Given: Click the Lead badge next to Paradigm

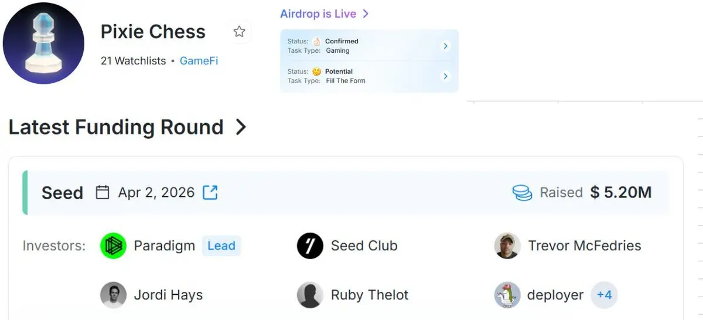Looking at the screenshot, I should [x=221, y=246].
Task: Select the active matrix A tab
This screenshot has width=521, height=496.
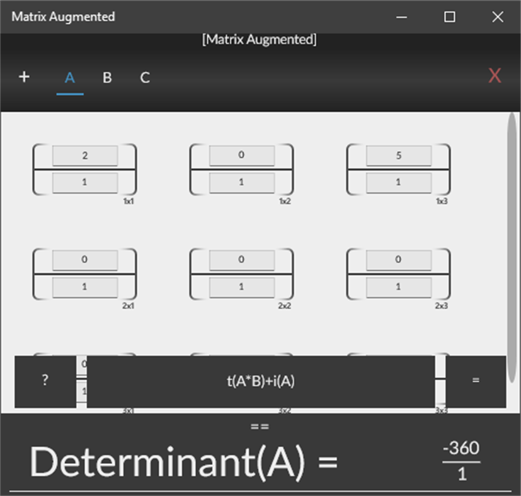Action: pyautogui.click(x=69, y=78)
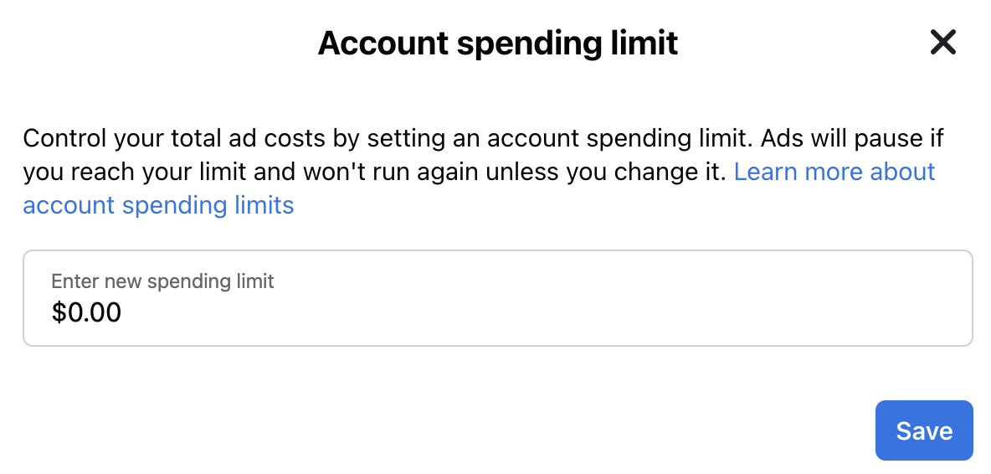Screen dimensions: 991x474
Task: Click the 'Learn more about' link text
Action: click(834, 172)
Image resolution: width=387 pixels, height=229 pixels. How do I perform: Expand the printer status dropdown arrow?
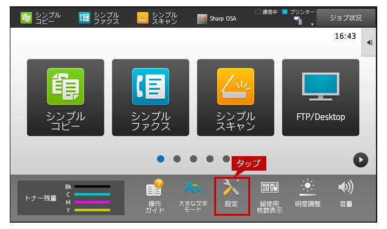312,24
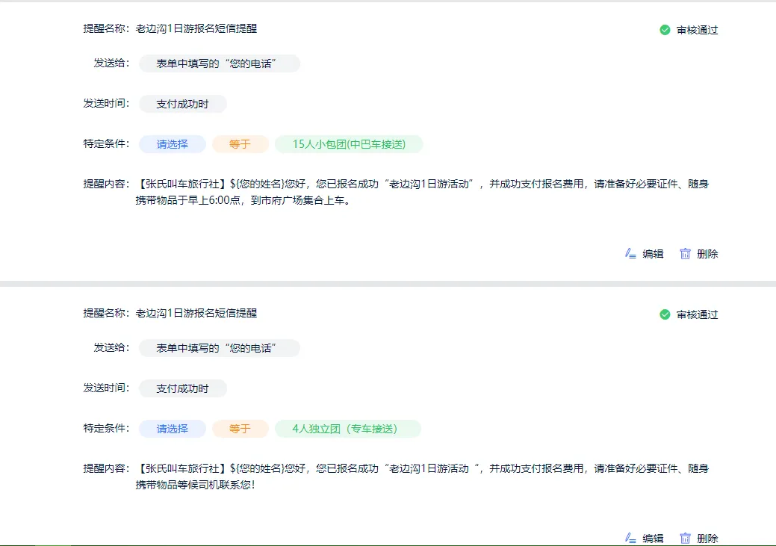Click the delete trash icon in the top reminder
Screen dimensions: 776x546
click(x=685, y=254)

◇ ◇ ◇ ◇ ◇

SHORT EXERCISE:
Reproduce the records above with "printer status" swapped for "network status" and nothing else altered. Omit the pictures.

COMPLETED EXERCISE:
Given: Click the Lead badge next to Paradigm

Looking at the screenshot, I should [x=221, y=246].
Task: Select the active matrix A tab
This screenshot has width=521, height=496.
Action: pyautogui.click(x=69, y=78)
Screen dimensions: 991x474
Task: Click the 'Learn more about' link text
Action: click(834, 172)
Image resolution: width=387 pixels, height=229 pixels. How do I perform: Expand the network status dropdown arrow?
312,24
Click the delete trash icon in the top reminder
Screen dimensions: 776x546
click(x=685, y=254)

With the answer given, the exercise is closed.